Things are looking up in Toronto. There are approximately 150 high-rise buildings under construction in Toronto, more than anywhere else in North America. The Toronto Census Metropolitan Area (CMA) condominium market set several records in 2012 including: construction starts (24,388), active developments (355), total active units (89,251), and total units under construction (56,866) according to Urbanation, Canada’s leading condominium market research company.
In the Toronto CMA there were 17,997 new condominium units sold in 2012, between the five-year CMA average of 20,119 annual sales (2007 to 2011) and the ten-year average of 17,139 annual sales (2002 to 2011), but down from the record breaking pace set in 2011. The active Toronto CMA new condominium market is 79% sold overall, down from 80% sold in Q3-2012 and 82% sold in Q4-2011, but above the ten-year average of 78%.
The average sold index price in the Toronto CMA was $536 psf in Q4-2012 (up 5.2% from Q4-2011), while unsold suites were being offered at $568 psf on average in the fourth quarter.
“Despite concerns over the level of unsold supply in the new condominium market, the ratio of sold to unsold units has consistently been above the long-run average in recent years” says Ben Myers, Urbanation Executive Vice President. “There remains confusion over unsold supply and standing inventory, to clarify, at the end of Q4-2012 there were just 613 completed and unsold new condominium apartment suites in the Toronto CMA – some would be rented out by the developer, some used for construction offices, and others used as model suites for subsequent phases, effectively lowering this standing inventory figure even farther”.
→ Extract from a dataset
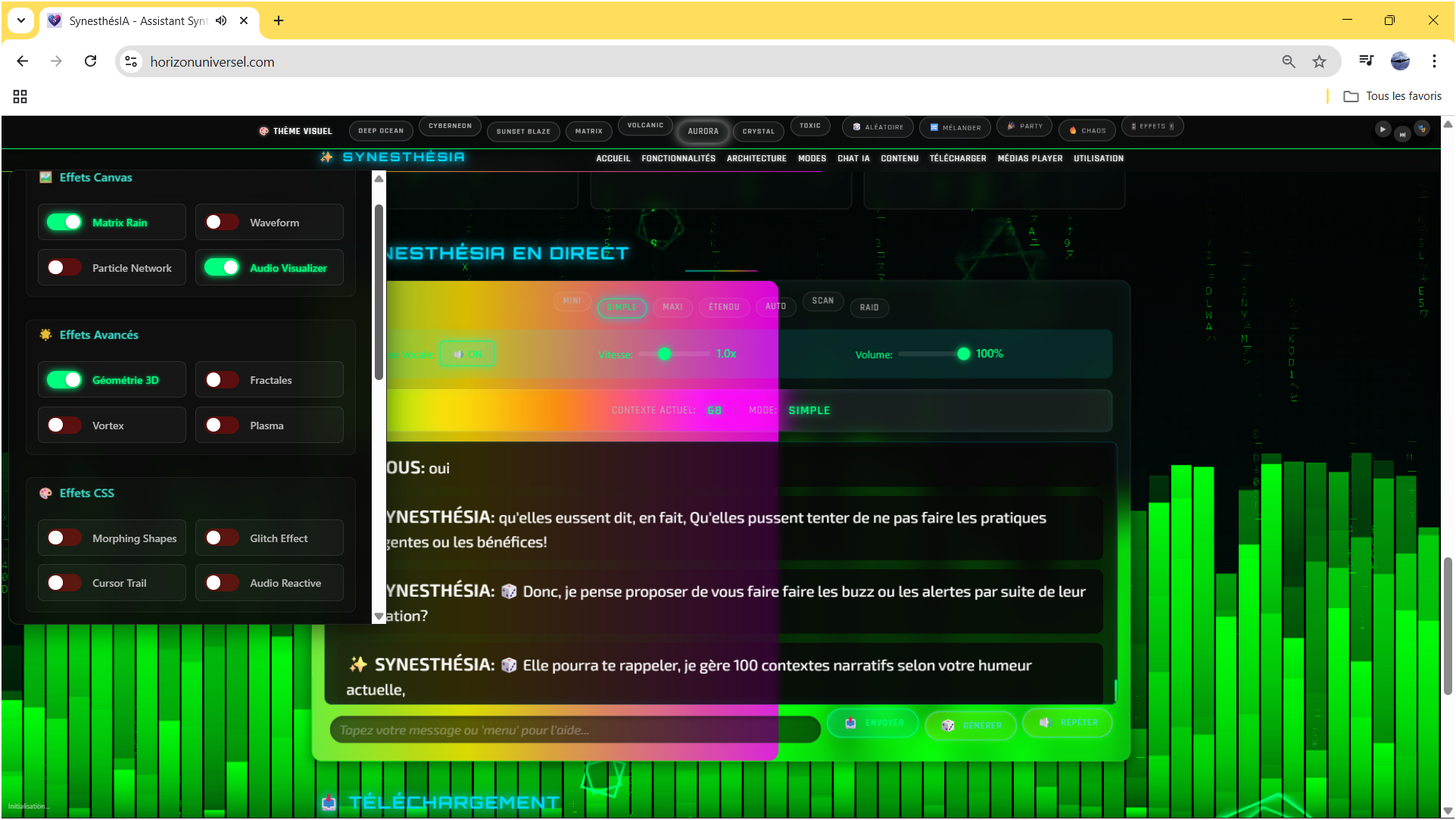Enable the Waveform effect toggle

221,222
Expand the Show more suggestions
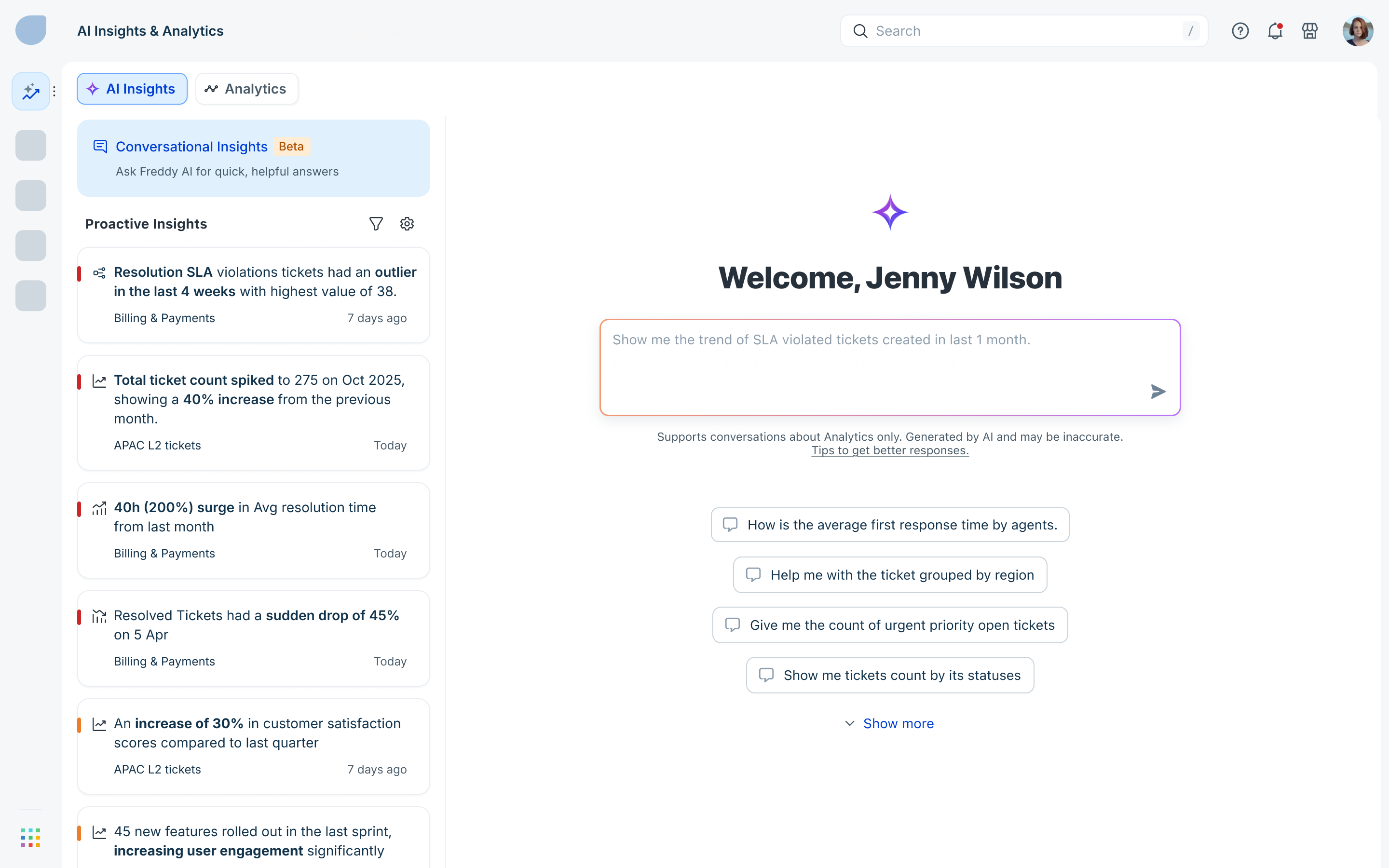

Overbuilding was a term cited quite often in relation to the Toronto condominium market in the second half of 2012, however, a survey of developers, lenders and brokers conducted by Urbanation in December indicated that just 11% of respondents indicated that over supply in the new condominium market was their top concern going into 2013.
The resale condominium market suffered from a lack of supply in Q4-2012, as just 3.2% of the 227,700 units (1,285 buildings) tracked by Urbanation were listed for sale in the fourth quarter, the lowest quarterly level in over 10 years. Resale activity declined 14% quarterly in the Toronto CMA to 2,941 transactions. Despite the decline in resale units traded, the Sales-to-Listings ratio increased quarterly to 40.2%, indicative of relatively balanced market conditions.
“Many investors chose to hold and rent their units in 2012 rather than sell them into uncertain market conditions” adds Myers. “This is contrary to the theory that condominium unit holders will panic and sell their suites at significant discounts during a softening market”.
Overall, 15,292 resale condominium apartments traded in 2012, down from the five-year average of 15,609, but above the ten-year average of 13,486.
Urbanation is forecasting 14,500 resale condominium transactions in 2013 and 17,000 new condominium sales in the Toronto CMA. 53% of respondents to Urbanation’s industry questionnaire expected between 17,500 to 20,000 new condominium sales in 2013, while 42% expected sales between 14,000 and 17,500.